| HTML-LinkChanger documentation | Contained in the HTML-LinkChanger distribution. |
HTML::LinkChanger - abstract Perl class to change all linking URLs in HTML.
BEGIN {
package Http2Ftp;
require HTML::LinkChanger;
use vars qw(@ISA);
@ISA = qw(HTML::LinkChanger);
#
# Converting http URLs to FTP urls
#
sub change_url
{
my $self = shift;
my $url = shift;
$url=~s/^http:/ftp:/;
return $url;
}
}
my $http2ftp = new Http2Ftp();
my $converted_HTML = $http2ftp->filter($original_HTML);
HTML::LinkChanger is an abstract class so you need to subclass it to make it do something. See HTML::LinkChanger::Absolutizer for one useful example of such class.

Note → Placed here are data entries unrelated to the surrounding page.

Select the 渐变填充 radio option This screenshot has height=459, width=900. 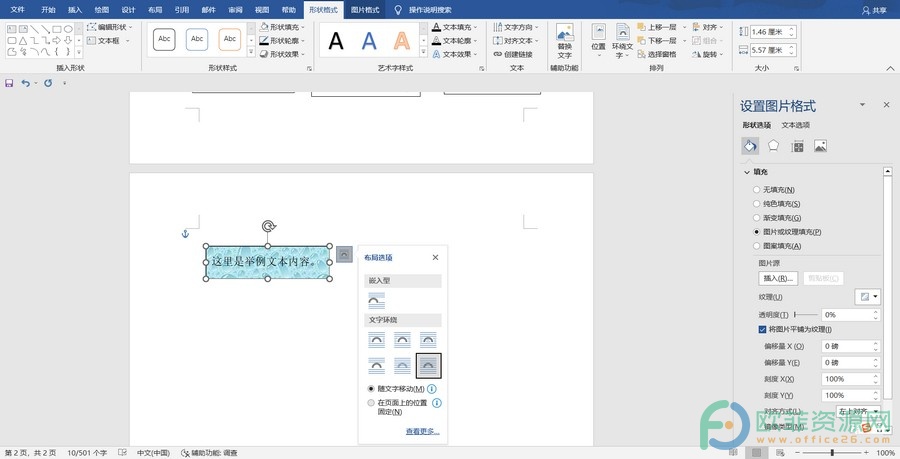click(x=757, y=217)
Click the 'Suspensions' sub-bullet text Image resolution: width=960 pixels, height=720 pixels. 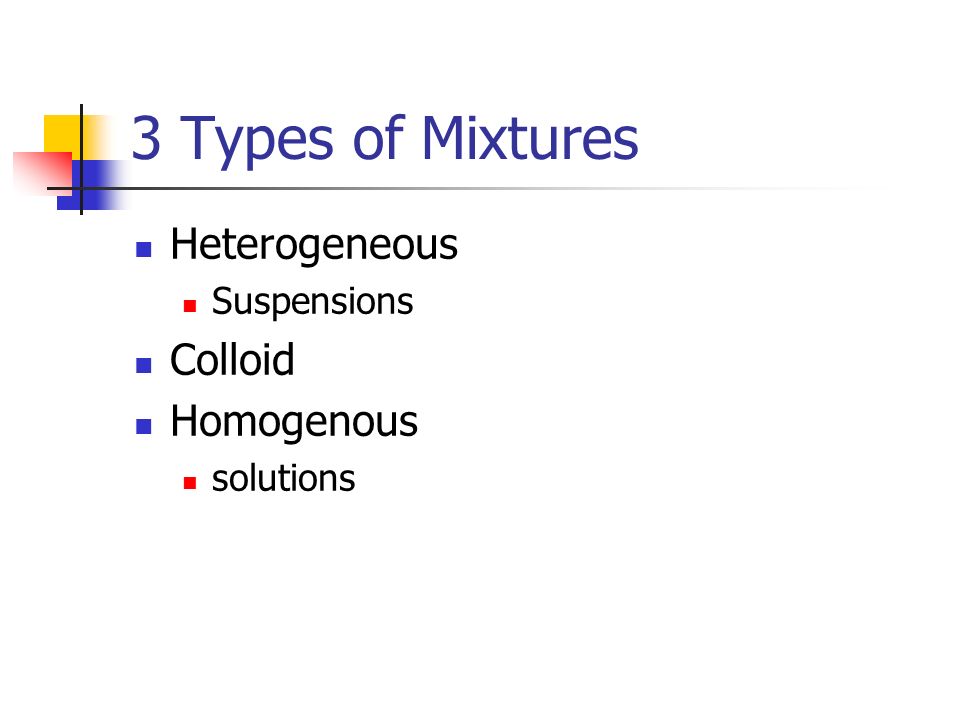312,302
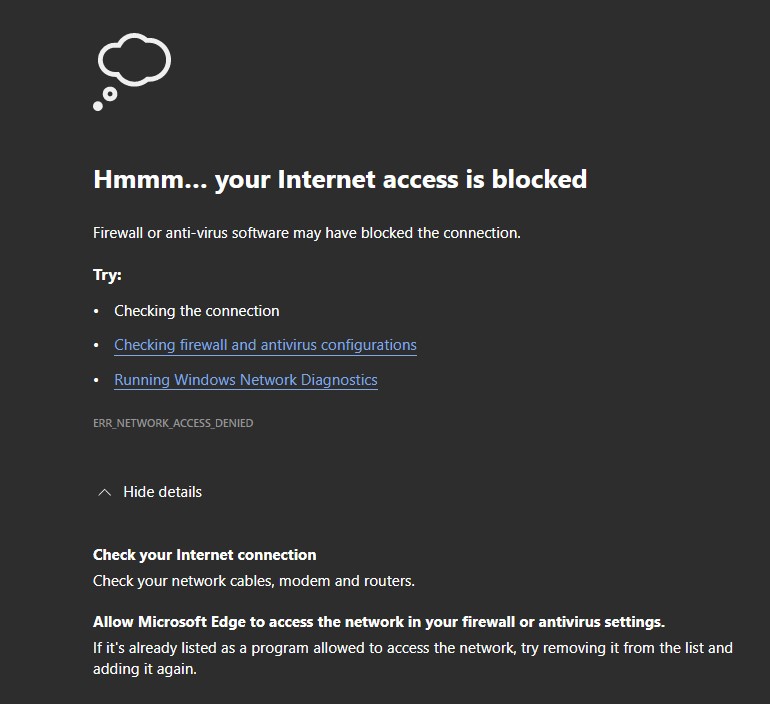Click the Try: label

107,275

HTML::LinkChanger uses HTML::Tagset::linkElements to change all attributes that contain links that needs to be updated.
This class is a subclass of HTML::Parser. You can call filter() method to convert scalar containing HTML or filter_file() method to convert HTML from file.
You can also call conventional HTML::Parser's parse() and parse_file() methods and call filtered_html() after that to retreive results.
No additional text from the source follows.